Les RNL 2015

Bilan des 3èmes RNL

Les libraires indépendants se mobilisent pour leur avenir

Après Lyon en 2011 et Bordeaux en 2013, les troisièmes Rencontres nationales de la librairie se sont tenues à Lille Les 21 et 22 juin. Avec plus de 800 professionnels présents, dont 600 libraires et de nombreux éditeurs, cette manifestation a connu une affluence inédite à la hauteur de la mobilisation et des enjeux actuels de cette profession.

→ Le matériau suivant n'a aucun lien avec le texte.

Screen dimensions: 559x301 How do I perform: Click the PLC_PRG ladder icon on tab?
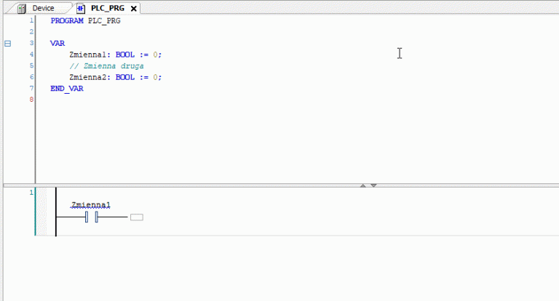pos(80,8)
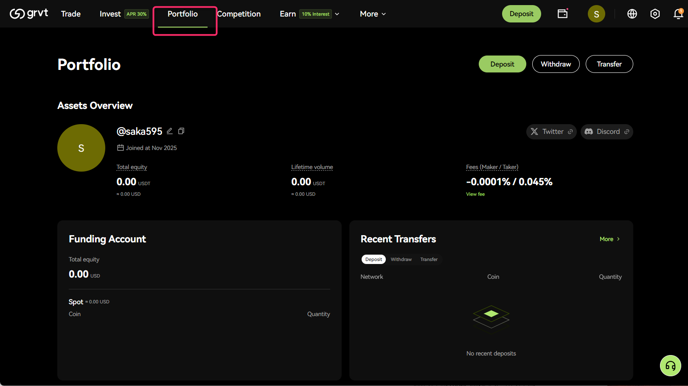688x386 pixels.
Task: Click the View fee link
Action: pyautogui.click(x=475, y=194)
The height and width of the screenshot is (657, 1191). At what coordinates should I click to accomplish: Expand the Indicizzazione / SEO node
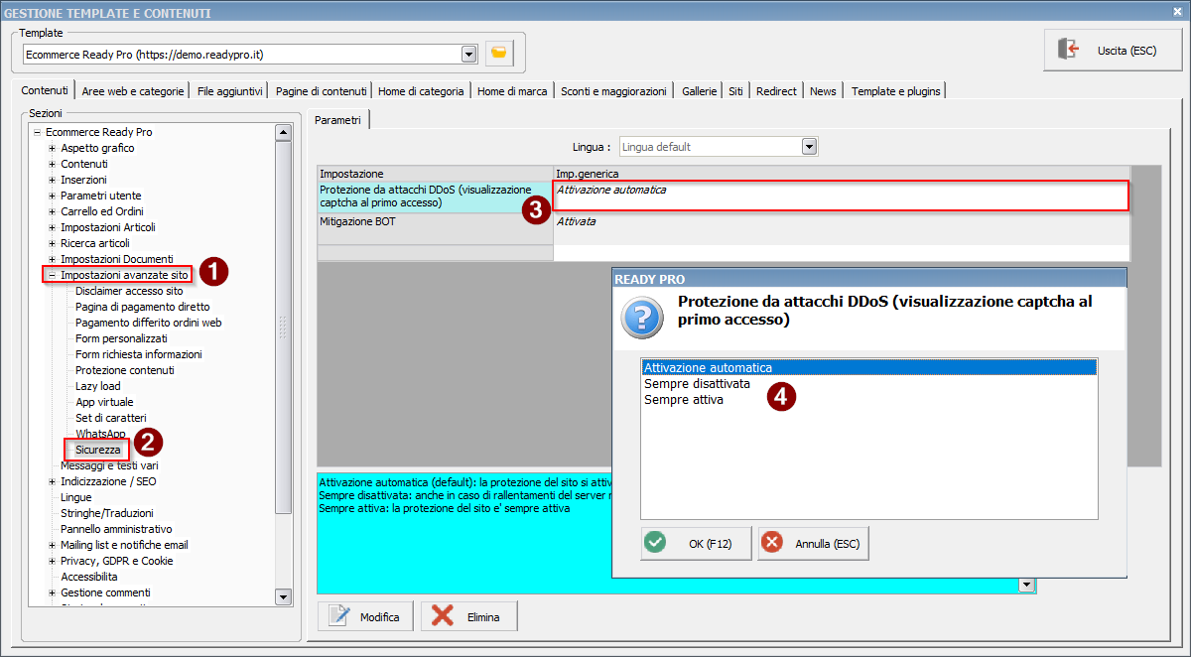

Avec une population stable de 3000 entreprises et un chiffre d’affaires en hausse en 2014, les librairies indépendantes représentent le premier circuit de vente de livres en France et surprennent par leur dynamisme et leur réussite commerciale. Si, pour beaucoup d’entre elles, le poids de leurs charges et la faiblesse de leur rentabilité demeurent préoccupants, les lecteurs et les clients les plébiscitent car elles demeurent les seules à offrir une expérience et des services basés sur la relation humaine, l’animation culturelle au cœur des quartiers et des centres-villes et une offre à la fois sélectionnée, riche et non standardisée.

Libraire, un métier d’avenir ! Tel était donc le titre de ralliement de ces troisièmes Rencontres qui ont été marquées par trois temps forts : les débats d’actualité autour des enjeux qui animent la profession, les éclairages étrangers et universitaires sur les librairies françaises et l’intervention de la ministre de la Culture et de la Communication, Fleur Pellerin qui a marqué de sa présence ces Rencontres.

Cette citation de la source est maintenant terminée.